The What and Why of Networking

Published: Sep 26, 2006

By Ian Morrison

Many people have a negative view of networking. First of all, many people find it intimidating. Having to network may be intimidating for the simple fact that not everyone is an extrovert, who thrives in social settings and is adept at the fine art of the schmooze. Or, people may feel intimidated when they are the outsider in an otherwise close-knit group. This is most often the case when making new contacts or entering a new job, but even within one's current work environment, there are likely to be sub-groups or cliques to which one does not belong. Then there's the embarrassment factor – no one wants to be seen as the type of person who constantly wants something, seems to have a hidden agenda, or is begging for a job. And, finally, it's the image that it's a purely (or impurely?) self-serving practice.

Despite the bad press, networking is simply the process of meeting people and making contacts, which allow one to build mutually beneficial relationships and share information. Networking can be carried out at the place of employment, at work-related functions, and in social situations connected to or away from work.

Why is networking useful?

1. It expands your chances for advancement at your current place of employment

In a perfect world, opportunities would be given, without exception, to the most suitable candidate. In reality, this is not always the case. Performance is often subjectively judged and promotions and other rewards are often given for political reasons – including "visibility." What is visibility? Things like: Who has sat on more committees? Who has done the most in-services for colleagues? Who has helped the nurse manager the most? And being seen also means that, to gain a competitive advantage, you should make an effort to attend office parties and make alliances with coworkers and supervisors. (Attending the office Christmas Party is not only fun, but to your career advantage.)

2. It expands your chances for advancement in your career outside of your current place of employment

Similar to the first option, someone who participates in committees, chats up people at parties (who, it turns out knows someone who is looking for someone to fill a job that's just up your alley), and so on, often is the one who has a competitive advantage.

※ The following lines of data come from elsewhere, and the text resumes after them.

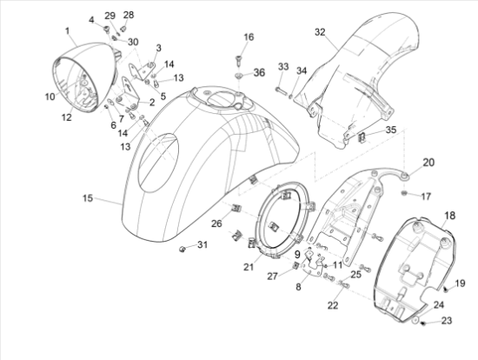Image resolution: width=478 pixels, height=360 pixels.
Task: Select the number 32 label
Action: (320, 32)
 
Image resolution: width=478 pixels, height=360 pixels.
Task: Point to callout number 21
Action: (248, 267)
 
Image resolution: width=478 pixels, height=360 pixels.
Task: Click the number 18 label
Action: (450, 215)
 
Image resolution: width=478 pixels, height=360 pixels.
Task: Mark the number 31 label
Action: (202, 245)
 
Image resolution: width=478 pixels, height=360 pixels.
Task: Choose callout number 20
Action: (428, 163)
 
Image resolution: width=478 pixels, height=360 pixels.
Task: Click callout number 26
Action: (217, 223)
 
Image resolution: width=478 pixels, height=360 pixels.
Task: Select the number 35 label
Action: (390, 130)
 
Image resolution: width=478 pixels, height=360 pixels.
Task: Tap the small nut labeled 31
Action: (183, 250)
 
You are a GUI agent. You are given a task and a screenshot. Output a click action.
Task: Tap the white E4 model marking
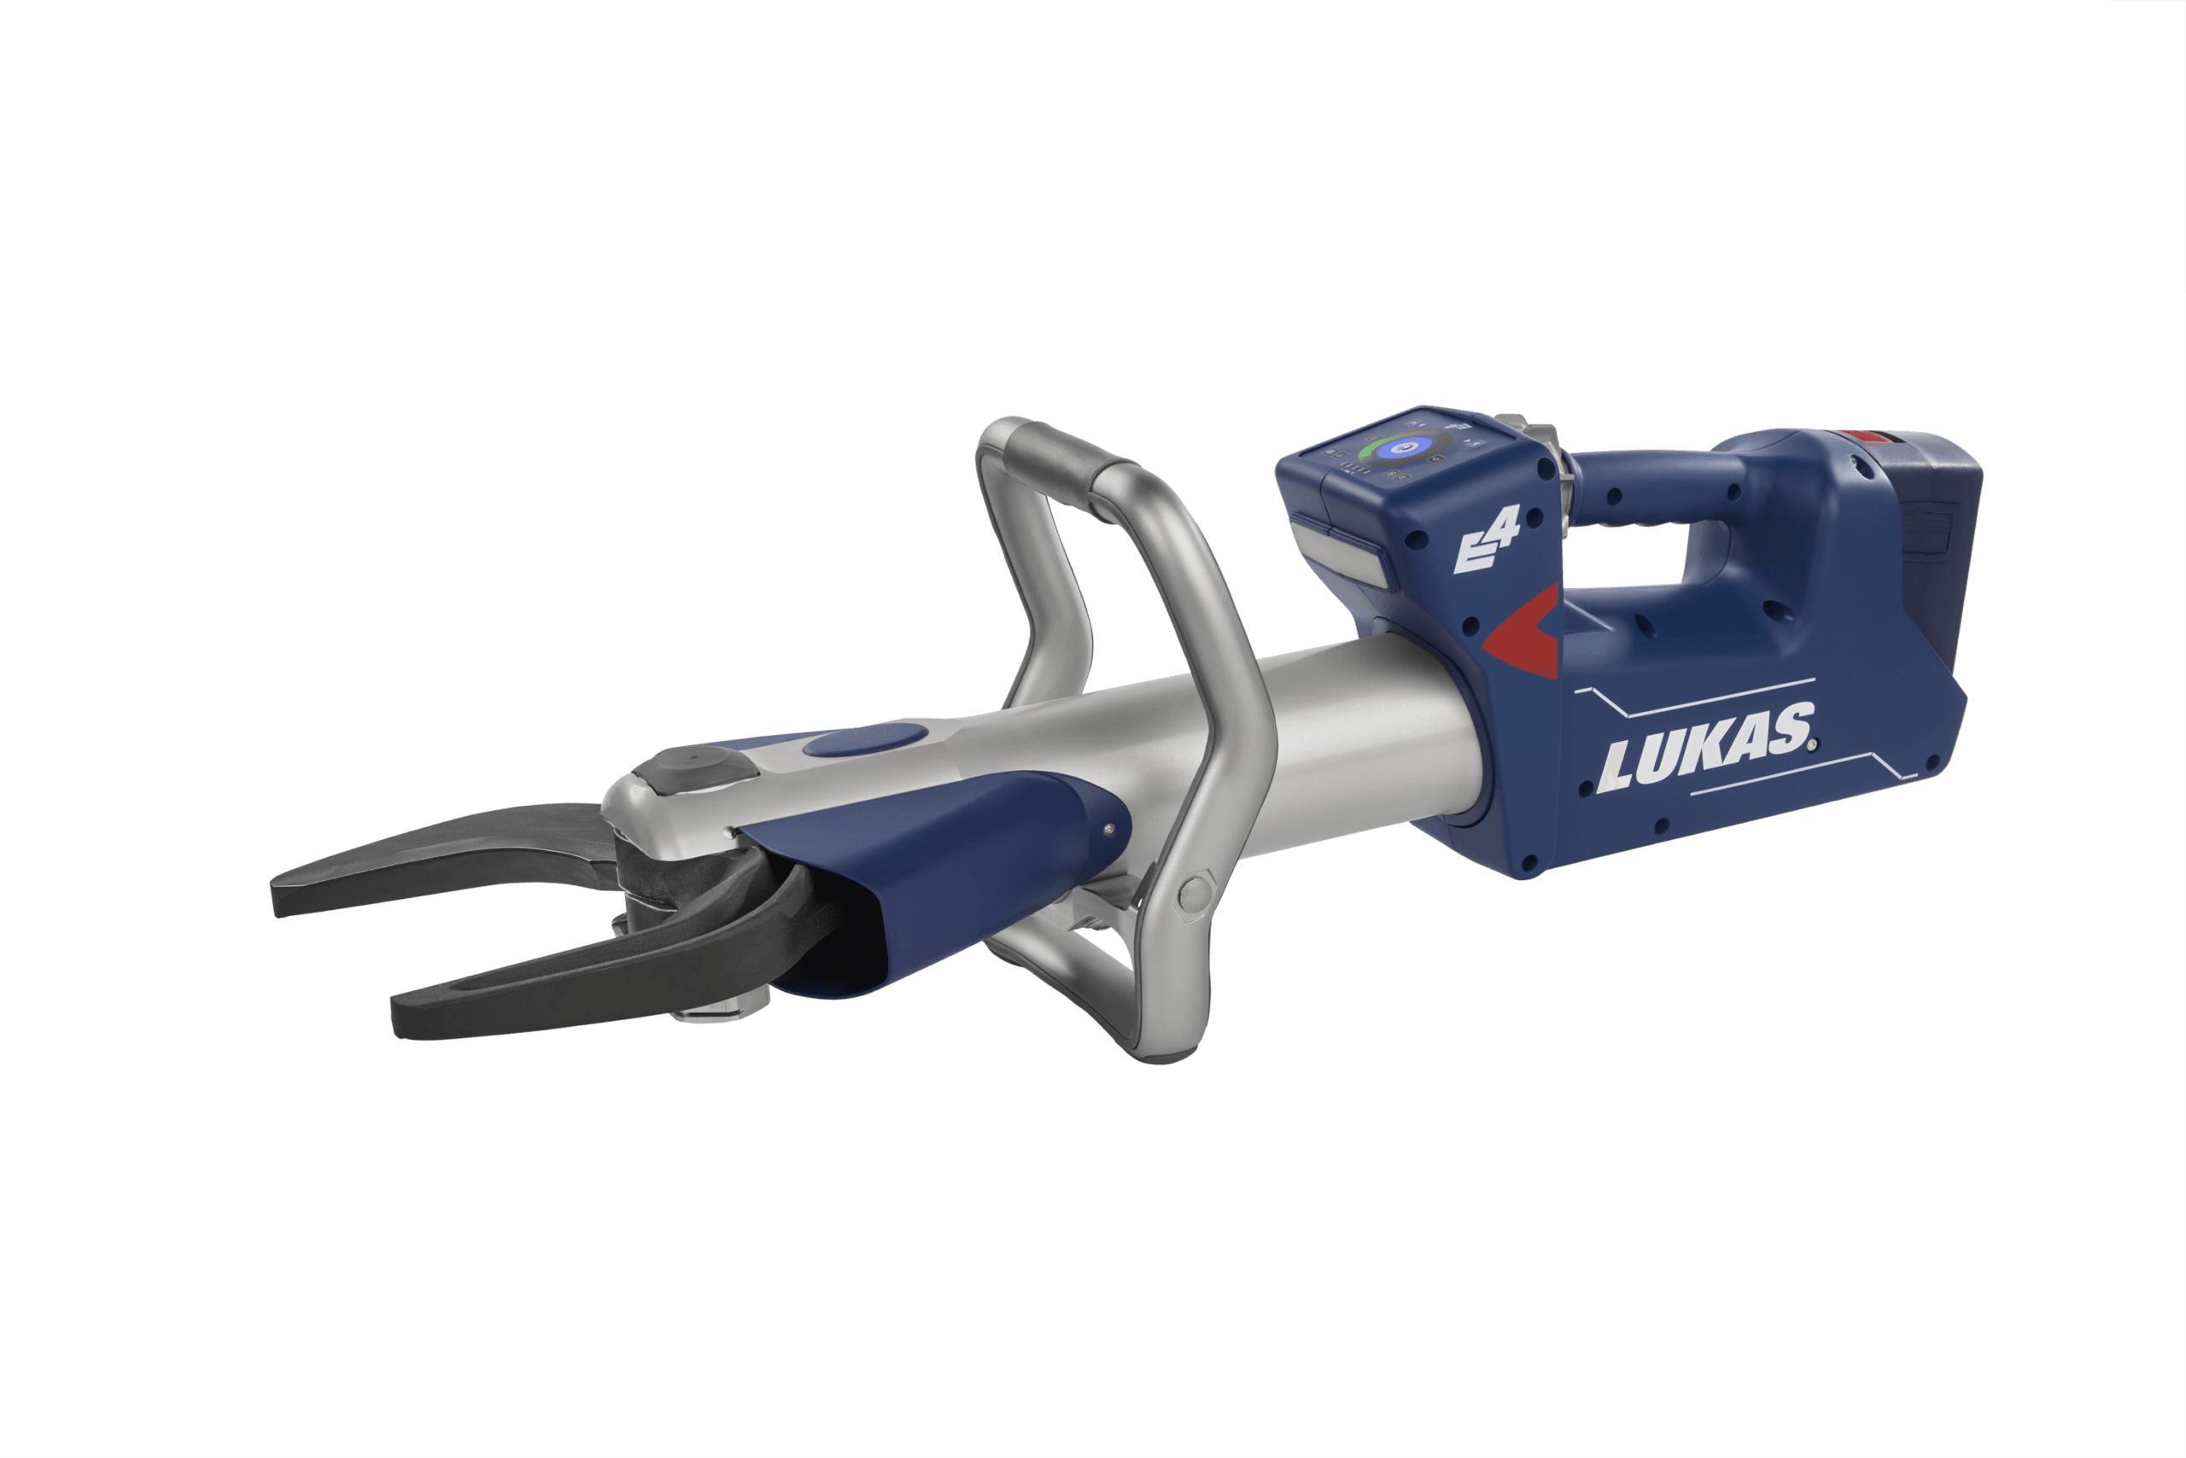tap(1486, 540)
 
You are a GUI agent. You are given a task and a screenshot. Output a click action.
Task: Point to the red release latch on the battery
tap(1863, 438)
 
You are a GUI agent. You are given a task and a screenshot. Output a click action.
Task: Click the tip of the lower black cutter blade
tap(396, 1022)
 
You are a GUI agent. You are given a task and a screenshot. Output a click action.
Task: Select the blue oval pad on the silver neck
tap(865, 740)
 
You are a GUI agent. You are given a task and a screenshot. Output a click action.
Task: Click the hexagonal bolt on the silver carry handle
tap(1194, 895)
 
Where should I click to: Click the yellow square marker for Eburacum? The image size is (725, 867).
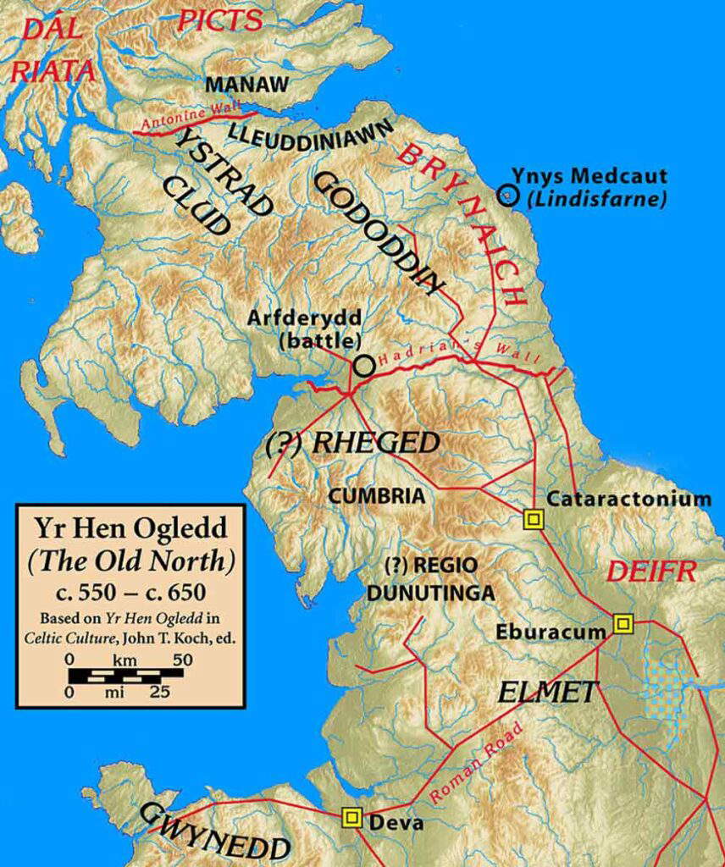(x=623, y=624)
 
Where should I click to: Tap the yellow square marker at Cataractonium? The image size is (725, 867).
(x=533, y=519)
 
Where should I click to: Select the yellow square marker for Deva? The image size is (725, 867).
(x=351, y=817)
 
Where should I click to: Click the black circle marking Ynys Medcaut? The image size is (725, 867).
(x=506, y=196)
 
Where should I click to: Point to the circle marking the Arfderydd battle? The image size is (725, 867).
(x=363, y=366)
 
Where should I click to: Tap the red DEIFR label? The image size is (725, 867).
(x=650, y=572)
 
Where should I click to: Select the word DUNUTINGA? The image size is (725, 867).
(x=430, y=594)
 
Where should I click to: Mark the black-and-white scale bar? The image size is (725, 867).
(x=126, y=675)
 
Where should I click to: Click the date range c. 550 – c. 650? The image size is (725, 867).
(x=131, y=590)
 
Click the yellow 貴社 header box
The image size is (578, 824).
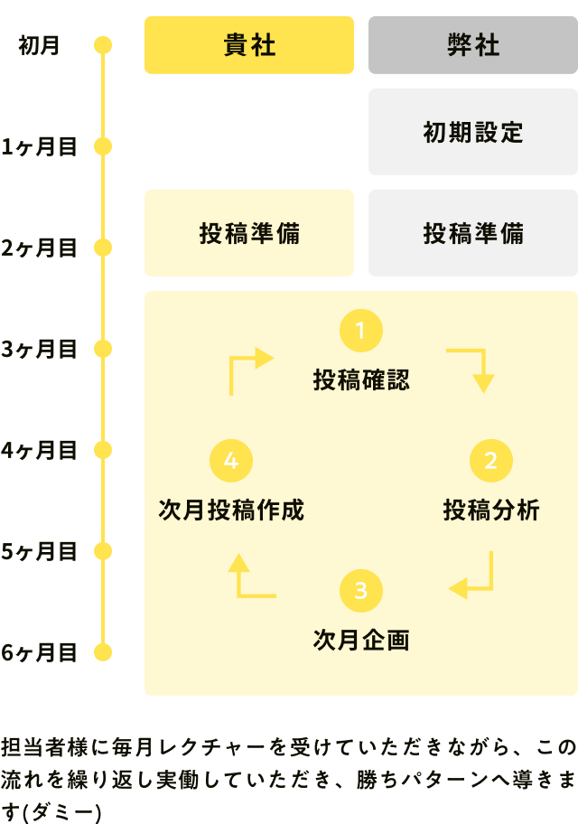click(248, 45)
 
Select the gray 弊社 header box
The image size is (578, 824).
click(472, 45)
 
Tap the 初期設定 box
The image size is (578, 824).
click(472, 132)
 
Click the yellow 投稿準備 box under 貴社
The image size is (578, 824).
click(248, 233)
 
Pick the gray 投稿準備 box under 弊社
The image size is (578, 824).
click(472, 233)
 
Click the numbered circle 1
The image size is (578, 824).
click(360, 331)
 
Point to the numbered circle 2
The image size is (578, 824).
click(490, 461)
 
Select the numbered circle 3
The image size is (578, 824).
click(360, 591)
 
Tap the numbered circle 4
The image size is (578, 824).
click(230, 461)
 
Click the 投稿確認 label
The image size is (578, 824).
click(360, 380)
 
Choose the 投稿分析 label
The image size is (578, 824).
click(490, 510)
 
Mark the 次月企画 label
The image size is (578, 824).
click(360, 641)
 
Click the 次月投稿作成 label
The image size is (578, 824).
click(230, 510)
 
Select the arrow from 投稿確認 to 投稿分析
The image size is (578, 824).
click(473, 366)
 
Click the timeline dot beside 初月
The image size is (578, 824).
click(103, 45)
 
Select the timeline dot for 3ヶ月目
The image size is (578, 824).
click(103, 349)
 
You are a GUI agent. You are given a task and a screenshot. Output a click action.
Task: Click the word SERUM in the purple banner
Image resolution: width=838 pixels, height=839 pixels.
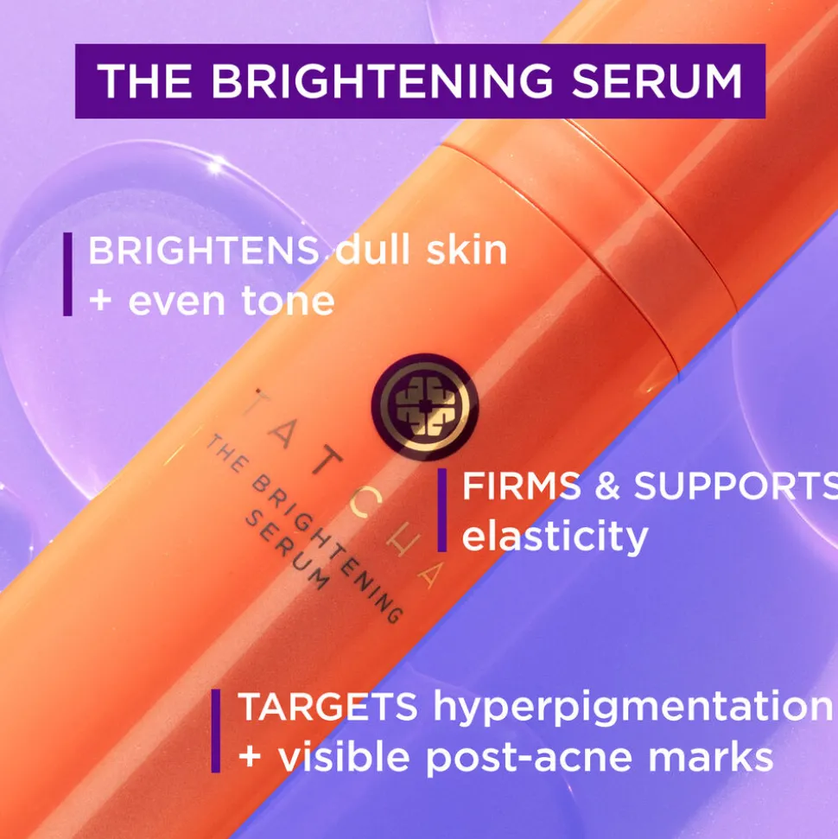(657, 81)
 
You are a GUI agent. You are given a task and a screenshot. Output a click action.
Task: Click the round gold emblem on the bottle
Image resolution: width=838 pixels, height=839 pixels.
(425, 407)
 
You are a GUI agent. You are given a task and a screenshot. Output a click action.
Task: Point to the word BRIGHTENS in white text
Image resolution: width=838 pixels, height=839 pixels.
(204, 250)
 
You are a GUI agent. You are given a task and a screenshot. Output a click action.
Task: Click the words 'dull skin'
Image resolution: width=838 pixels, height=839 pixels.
(421, 250)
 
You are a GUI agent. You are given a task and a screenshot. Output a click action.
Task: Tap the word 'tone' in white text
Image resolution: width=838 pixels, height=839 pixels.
(288, 300)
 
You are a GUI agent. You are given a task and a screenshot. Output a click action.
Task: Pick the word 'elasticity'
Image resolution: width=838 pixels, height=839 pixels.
(555, 536)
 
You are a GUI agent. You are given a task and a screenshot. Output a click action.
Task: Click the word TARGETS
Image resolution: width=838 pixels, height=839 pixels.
(327, 706)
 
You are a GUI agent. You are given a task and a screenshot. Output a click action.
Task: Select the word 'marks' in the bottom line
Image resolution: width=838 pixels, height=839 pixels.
(711, 757)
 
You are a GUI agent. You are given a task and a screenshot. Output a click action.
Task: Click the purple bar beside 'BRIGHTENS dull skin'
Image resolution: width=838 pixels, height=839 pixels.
(67, 274)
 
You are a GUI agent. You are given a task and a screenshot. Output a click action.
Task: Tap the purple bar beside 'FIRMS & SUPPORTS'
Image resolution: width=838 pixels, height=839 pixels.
(442, 510)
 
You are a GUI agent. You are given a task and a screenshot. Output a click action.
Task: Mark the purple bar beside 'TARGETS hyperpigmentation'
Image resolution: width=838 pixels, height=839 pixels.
(216, 731)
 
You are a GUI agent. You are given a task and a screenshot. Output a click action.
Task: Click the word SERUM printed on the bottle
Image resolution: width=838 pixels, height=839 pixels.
(288, 550)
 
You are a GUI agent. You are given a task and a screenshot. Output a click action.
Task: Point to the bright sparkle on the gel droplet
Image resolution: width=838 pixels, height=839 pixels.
(215, 167)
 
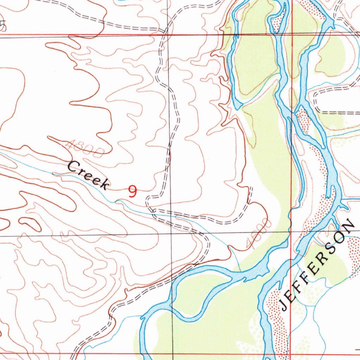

3. It helps keep you current and/or expands your horizons

Even if you aren't looking to move on or move up in the world, networking is a way to meet new people for social and professional purposes. The people you meet could be the ones who know about social groups for individuals and maintaining networks now will also help you if, 10 years down the road, you do decide that you do want to move on or move up in your career.

4. Helping you to help others, which in turn can help you with points 1, 2, and 3

Being willing to help others prevents you from being the "networker from hell" that gives networkers a bad name. And it keeps your options open, helping you to fulfill 1, 2, and 3.

It is true that the occasional individual – such as the foremost expert in a particular field– doesn't really have to network. These people tend to be treated well and may even be hunted like exotic birds and/or cultivated like rare orchids. However, since most of us are replaceable, we are well served by networking. Just keep in mind that it is not only a process to be used when looking for a job, it is to be used on an ongoing basis in developing and nurturing relationships and to help others.